= AIM OF THE TASK =
In the passage on RRAM internal thresholds, rewrite the part starting at "Consequently, the RRAM" and ending at "towards the solution.", replacing "agent" with "robot".

PROVIDED TEXT section start

Consequently, the RRAM elements of all the eight internal states related to that address are partially set, Fig. 3e, thus increasing the internal threshold of that specific position (for clarity, only one VTH increase referred to the spiking position is shown). The control of the internal threshold is fundamental for the management of penalties and rewards. For instance, when the agent hits a wall, it will then try to find the escape path along other directions. Conversely, if the final reward is found, the agent is likely to remember the last occupied positions to ease the successive trials towards the solution.

In order to better clarify the role of the recurrent state, Fig. 3f–h describe the evolution in time of an internal state under different situations. Figure 3f shows the modulation of the internal state for an ordinary (i.e. without reward or penalty) position. Every time the neuron fires, it increases its internal threshold, thus reducing its firing excitability and promoting the exploration. When the agent touches a boundary (a wall) it receives a penalty, which increases the internal threshold of that neuron for the successive trials, Fig. 3g, and reset to HRS the corresponding synaptic connections, thus mimicking the sensorial receptors of a mouse swimming in a water maze16. On the other hand, when the agent finds the final reward, the FPGA incrementally reduces the internal thresholds of the 10 last positions, Fig. 3h. On the other hand, note that the RRAM resistance value of the internal threshold can reach an upper limit, Fig. 3i, thus building a boundary condition to the learning activity based on homeostatic STDP.

PROVIDED TEXT section end
DATA FOR REVIEW section start

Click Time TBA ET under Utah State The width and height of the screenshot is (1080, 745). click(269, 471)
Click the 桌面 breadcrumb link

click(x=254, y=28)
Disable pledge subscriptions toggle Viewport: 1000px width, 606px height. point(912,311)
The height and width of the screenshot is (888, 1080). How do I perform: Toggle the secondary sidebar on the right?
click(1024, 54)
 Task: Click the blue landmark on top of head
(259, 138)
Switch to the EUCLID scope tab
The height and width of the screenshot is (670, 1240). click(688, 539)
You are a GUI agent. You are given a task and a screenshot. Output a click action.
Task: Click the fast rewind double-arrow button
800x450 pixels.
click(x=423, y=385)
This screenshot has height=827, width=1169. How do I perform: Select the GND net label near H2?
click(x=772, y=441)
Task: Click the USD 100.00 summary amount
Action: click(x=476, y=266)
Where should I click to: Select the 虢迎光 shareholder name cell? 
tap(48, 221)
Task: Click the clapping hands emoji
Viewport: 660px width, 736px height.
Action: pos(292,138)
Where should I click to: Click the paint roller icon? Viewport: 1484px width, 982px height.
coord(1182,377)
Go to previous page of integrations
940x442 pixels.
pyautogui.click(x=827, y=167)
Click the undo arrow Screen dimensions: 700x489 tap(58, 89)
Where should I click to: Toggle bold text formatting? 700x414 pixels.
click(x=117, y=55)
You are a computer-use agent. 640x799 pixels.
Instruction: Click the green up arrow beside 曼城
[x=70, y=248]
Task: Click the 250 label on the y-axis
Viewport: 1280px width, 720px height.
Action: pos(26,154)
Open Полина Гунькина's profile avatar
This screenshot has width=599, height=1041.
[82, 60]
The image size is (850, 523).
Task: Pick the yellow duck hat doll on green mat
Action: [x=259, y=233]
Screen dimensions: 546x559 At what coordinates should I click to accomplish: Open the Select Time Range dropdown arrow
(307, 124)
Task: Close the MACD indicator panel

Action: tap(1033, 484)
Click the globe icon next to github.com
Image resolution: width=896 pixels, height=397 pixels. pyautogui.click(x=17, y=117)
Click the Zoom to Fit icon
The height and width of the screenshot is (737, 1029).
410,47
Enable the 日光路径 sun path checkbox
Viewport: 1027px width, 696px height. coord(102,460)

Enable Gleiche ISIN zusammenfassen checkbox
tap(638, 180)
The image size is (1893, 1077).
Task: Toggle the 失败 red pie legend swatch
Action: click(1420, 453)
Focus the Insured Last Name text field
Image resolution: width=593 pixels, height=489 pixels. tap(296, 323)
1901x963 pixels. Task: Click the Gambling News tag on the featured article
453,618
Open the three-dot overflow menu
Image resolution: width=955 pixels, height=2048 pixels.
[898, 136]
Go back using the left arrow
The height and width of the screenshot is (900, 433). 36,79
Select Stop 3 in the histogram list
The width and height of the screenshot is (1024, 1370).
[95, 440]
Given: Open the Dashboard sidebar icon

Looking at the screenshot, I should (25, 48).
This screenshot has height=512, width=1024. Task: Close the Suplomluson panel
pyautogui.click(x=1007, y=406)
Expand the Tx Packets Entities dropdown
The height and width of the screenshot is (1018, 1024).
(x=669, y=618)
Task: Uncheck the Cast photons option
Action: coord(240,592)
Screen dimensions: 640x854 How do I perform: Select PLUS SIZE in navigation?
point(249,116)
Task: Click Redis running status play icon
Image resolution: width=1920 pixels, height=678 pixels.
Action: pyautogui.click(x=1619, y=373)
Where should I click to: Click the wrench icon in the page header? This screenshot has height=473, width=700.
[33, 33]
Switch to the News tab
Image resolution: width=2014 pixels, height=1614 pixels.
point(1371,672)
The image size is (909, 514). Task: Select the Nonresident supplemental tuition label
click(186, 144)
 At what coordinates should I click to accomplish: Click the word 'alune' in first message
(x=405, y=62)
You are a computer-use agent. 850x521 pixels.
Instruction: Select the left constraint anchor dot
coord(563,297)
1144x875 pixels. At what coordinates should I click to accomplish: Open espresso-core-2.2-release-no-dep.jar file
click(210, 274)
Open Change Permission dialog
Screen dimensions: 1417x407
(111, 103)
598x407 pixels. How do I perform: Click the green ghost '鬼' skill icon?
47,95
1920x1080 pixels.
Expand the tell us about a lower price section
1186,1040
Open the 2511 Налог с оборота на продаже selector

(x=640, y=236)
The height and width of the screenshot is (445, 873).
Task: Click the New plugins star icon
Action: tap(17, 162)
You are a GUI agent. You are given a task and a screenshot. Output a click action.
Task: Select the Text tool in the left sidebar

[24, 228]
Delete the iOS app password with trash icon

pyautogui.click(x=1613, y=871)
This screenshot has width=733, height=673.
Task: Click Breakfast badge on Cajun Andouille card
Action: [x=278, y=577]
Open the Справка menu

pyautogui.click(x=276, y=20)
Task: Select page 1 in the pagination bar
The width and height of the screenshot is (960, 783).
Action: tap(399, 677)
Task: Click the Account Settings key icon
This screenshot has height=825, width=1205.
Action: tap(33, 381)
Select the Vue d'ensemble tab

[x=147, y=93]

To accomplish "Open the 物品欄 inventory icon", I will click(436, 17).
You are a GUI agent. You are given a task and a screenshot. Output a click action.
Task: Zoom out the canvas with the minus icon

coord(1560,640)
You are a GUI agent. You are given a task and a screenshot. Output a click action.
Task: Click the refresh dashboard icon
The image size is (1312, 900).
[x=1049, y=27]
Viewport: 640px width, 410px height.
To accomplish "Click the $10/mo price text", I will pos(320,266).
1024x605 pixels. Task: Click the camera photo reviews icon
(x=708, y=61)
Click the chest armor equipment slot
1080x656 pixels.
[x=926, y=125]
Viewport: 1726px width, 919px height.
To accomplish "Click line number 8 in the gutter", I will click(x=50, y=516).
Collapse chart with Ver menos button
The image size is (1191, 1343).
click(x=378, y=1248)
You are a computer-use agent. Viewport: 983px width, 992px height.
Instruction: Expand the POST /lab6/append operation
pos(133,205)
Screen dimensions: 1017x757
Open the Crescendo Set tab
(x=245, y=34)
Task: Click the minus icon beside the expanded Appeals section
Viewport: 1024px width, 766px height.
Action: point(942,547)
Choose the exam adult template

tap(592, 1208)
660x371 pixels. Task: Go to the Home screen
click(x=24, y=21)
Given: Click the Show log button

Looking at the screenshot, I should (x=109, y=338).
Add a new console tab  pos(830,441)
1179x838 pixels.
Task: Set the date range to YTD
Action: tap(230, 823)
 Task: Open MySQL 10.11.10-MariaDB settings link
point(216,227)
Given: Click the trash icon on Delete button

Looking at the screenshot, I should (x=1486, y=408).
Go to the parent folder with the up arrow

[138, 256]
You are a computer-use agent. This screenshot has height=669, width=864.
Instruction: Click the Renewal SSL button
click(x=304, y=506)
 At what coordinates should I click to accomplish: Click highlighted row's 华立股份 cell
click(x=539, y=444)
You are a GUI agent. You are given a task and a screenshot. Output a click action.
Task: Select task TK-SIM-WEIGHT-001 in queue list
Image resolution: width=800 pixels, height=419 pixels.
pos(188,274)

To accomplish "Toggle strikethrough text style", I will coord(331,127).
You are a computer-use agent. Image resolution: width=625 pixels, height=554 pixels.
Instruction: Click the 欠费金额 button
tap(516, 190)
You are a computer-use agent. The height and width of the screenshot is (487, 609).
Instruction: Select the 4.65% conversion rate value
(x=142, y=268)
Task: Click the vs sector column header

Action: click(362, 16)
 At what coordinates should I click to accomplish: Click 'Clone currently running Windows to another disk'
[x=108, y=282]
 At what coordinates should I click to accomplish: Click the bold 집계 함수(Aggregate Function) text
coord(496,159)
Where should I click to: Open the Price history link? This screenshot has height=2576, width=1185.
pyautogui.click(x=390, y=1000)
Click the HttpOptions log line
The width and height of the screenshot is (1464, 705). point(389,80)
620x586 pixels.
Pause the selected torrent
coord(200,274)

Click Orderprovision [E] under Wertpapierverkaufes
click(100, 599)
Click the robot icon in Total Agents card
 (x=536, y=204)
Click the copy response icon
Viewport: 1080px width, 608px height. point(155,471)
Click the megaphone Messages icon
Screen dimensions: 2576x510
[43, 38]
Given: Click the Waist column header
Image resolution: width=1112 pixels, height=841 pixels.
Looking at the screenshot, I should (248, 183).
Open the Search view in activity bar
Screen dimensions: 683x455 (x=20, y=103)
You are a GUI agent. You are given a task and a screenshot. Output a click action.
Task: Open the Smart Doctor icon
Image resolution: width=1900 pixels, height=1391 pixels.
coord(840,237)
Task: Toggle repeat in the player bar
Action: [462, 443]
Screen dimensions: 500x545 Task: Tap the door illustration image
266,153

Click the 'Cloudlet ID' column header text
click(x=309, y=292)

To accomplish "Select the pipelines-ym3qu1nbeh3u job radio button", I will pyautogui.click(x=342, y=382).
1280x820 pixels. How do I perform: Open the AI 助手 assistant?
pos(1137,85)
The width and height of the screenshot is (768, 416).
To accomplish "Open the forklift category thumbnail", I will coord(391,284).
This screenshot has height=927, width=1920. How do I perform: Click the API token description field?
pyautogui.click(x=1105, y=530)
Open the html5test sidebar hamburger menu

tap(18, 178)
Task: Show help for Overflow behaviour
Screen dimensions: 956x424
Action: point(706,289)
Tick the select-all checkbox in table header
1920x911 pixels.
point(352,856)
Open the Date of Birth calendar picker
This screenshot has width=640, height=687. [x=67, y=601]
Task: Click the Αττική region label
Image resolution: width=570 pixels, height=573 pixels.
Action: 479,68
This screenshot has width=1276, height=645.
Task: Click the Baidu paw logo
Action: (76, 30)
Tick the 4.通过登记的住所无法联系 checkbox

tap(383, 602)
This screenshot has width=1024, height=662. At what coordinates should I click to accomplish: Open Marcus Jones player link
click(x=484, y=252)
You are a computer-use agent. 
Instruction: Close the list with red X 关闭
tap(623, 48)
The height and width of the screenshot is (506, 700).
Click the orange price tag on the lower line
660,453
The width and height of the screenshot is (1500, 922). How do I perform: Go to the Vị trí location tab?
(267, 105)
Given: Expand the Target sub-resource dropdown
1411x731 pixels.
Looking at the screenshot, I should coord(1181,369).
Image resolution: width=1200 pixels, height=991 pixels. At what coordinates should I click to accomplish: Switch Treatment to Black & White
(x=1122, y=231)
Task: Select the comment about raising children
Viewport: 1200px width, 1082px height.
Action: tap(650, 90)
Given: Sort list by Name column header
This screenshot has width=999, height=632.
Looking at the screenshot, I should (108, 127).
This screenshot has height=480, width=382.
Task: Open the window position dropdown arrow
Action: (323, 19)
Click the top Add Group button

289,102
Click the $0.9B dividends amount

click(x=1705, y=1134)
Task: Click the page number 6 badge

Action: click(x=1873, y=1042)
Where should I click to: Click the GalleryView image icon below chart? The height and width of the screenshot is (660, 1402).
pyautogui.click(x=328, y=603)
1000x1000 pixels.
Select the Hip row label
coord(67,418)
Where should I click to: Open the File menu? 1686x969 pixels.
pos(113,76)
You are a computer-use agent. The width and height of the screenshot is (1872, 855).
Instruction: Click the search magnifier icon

DATA FOR REVIEW section end

= TASK ANSWER =
Consequently, the RRAM elements of all the eight internal states related to that address are partially set, Fig. 3e, thus increasing the internal threshold of that specific position (for clarity, only one VTH increase referred to the spiking position is shown). The control of the internal threshold is fundamental for the management of penalties and rewards. For instance, when the robot hits a wall, it will then try to find the escape path along other directions. Conversely, if the final reward is found, the robot is likely to remember the last occupied positions to ease the successive trials towards the solution.